**PROVIDED DATA**
****************

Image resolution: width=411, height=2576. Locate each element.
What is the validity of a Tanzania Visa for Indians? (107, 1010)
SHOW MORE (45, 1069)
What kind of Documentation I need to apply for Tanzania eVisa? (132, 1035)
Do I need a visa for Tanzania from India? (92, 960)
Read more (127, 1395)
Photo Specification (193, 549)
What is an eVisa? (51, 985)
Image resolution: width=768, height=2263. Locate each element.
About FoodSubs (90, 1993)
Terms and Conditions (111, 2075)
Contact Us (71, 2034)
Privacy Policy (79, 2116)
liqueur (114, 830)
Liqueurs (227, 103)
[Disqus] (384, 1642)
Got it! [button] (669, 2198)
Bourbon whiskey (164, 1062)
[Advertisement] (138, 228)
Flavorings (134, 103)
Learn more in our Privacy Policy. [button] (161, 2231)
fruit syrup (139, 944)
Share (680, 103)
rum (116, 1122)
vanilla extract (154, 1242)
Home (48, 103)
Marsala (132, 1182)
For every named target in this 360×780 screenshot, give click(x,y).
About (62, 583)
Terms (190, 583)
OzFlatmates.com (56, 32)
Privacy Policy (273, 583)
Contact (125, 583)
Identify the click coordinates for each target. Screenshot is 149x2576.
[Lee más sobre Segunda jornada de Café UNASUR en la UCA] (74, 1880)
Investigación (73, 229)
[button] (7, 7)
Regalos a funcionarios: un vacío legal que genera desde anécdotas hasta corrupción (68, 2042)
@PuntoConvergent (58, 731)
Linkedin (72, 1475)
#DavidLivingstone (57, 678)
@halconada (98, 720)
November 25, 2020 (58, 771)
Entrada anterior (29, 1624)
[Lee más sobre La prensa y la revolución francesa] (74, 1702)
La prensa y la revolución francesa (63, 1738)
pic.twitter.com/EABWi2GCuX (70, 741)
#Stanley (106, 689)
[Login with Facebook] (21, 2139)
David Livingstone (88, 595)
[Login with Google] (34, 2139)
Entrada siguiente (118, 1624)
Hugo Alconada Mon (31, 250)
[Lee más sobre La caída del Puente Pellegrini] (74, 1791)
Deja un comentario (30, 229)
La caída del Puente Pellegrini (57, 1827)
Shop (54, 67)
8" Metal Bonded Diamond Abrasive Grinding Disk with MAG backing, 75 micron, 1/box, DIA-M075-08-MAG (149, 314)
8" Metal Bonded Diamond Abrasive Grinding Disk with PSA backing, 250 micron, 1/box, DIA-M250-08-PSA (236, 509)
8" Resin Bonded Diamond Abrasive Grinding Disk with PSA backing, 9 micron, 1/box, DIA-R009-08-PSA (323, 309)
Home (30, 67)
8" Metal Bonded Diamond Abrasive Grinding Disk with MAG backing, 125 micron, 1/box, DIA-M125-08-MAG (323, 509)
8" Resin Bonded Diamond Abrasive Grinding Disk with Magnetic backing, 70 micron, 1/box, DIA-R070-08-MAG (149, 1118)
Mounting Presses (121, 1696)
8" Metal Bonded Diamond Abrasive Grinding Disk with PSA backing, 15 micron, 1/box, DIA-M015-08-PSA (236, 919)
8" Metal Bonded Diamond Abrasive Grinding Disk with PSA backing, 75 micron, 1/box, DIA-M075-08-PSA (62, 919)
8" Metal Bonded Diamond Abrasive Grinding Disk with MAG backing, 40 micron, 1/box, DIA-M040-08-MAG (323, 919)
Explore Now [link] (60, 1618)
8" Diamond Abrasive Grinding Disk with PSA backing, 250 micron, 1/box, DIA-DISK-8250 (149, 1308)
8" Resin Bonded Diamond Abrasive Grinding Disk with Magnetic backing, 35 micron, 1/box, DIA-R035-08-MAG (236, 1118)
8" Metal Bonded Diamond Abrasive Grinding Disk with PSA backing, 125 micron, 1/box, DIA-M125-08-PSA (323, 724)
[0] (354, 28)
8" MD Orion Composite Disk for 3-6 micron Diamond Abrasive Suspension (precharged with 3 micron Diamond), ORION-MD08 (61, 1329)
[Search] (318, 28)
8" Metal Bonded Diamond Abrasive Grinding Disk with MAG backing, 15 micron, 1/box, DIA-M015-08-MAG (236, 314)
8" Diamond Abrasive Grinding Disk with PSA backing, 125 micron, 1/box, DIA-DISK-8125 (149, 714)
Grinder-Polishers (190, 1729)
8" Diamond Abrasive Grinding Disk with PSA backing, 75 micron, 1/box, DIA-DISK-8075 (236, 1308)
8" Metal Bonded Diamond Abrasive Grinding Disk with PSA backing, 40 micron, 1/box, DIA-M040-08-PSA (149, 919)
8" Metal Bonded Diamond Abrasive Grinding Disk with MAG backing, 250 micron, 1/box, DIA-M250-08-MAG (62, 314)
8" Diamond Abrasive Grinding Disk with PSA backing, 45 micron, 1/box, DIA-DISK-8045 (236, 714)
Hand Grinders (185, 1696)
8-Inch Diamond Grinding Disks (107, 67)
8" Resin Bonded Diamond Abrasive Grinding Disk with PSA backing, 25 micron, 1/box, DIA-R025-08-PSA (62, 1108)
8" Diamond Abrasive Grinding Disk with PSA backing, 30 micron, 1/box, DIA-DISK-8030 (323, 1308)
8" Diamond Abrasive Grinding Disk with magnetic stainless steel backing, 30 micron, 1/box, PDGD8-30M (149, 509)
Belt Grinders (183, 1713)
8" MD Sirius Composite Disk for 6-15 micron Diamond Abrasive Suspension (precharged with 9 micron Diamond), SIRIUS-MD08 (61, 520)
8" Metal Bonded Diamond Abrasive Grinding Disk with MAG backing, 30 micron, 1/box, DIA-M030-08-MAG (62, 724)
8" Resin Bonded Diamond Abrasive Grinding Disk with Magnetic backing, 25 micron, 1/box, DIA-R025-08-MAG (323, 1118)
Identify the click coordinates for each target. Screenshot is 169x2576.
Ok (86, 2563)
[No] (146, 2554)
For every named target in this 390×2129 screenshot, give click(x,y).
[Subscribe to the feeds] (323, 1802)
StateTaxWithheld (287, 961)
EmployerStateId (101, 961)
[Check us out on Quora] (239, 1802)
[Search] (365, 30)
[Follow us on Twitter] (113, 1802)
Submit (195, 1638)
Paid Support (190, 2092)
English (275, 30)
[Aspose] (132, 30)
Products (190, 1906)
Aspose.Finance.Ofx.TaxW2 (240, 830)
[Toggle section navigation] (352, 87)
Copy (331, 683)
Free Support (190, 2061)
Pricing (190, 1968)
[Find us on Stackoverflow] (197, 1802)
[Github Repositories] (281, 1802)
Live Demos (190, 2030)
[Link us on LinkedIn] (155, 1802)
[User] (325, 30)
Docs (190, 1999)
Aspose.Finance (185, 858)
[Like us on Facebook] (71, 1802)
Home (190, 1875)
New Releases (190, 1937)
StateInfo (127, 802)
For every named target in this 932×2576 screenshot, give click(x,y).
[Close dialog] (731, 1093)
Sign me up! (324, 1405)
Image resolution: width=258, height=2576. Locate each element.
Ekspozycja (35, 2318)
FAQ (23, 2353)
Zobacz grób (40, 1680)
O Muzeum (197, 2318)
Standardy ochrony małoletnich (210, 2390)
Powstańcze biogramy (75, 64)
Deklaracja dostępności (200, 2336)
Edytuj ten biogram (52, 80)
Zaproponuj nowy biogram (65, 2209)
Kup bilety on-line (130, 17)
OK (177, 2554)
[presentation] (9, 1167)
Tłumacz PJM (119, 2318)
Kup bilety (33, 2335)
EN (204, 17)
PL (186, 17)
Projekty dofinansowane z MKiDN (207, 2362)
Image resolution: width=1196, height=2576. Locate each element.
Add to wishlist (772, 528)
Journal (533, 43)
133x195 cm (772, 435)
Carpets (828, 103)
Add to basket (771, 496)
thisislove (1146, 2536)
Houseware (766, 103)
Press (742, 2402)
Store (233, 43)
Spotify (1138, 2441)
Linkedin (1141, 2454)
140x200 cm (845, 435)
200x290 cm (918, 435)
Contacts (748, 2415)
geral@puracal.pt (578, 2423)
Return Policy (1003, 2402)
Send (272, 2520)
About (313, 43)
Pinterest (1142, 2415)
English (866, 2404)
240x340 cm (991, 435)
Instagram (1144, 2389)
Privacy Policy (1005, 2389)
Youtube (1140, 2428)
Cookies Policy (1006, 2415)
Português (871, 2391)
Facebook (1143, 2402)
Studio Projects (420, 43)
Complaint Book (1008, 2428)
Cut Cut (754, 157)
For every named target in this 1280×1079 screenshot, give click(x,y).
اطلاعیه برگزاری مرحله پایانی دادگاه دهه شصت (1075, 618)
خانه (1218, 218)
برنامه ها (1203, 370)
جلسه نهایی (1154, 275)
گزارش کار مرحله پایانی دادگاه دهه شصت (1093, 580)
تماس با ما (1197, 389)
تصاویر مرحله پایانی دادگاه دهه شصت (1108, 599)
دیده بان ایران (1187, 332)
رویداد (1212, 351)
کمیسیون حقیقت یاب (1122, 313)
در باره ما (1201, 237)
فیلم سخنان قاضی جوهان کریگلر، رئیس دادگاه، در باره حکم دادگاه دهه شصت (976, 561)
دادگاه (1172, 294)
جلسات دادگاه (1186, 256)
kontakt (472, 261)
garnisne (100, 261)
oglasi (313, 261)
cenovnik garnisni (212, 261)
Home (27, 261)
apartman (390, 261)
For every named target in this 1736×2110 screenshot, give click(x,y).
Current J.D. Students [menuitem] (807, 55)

****************

**WHAT THE EXERCISE ASKS**
Here the job is to set down exactly the lines of the material above that fall between the one with "Terms (190, 583)" and the one with "November 25, 2020 (58, 771)", inclusive, and nothing beyond them.

**WRITTEN SOLUTION**
Terms (190, 583)
OzFlatmates.com (56, 32)
Privacy Policy (273, 583)
Contact (125, 583)
Identify the click coordinates for each target. Screenshot is 149x2576.
[Lee más sobre Segunda jornada de Café UNASUR en la UCA] (74, 1880)
Investigación (73, 229)
[button] (7, 7)
Regalos a funcionarios: un vacío legal que genera desde anécdotas hasta corrupción (68, 2042)
@PuntoConvergent (58, 731)
Linkedin (72, 1475)
#DavidLivingstone (57, 678)
@halconada (98, 720)
November 25, 2020 (58, 771)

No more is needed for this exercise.